[Task prompt]
The answer must consist of the records below, repeated exactly.

Dataset excerpts

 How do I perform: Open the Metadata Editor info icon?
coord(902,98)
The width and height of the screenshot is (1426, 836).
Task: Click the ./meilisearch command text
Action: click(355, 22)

[Finished task]
 How do I perform: Open the Metadata Editor info icon?
coord(902,98)
The width and height of the screenshot is (1426, 836).
Task: Click the ./meilisearch command text
Action: click(355, 22)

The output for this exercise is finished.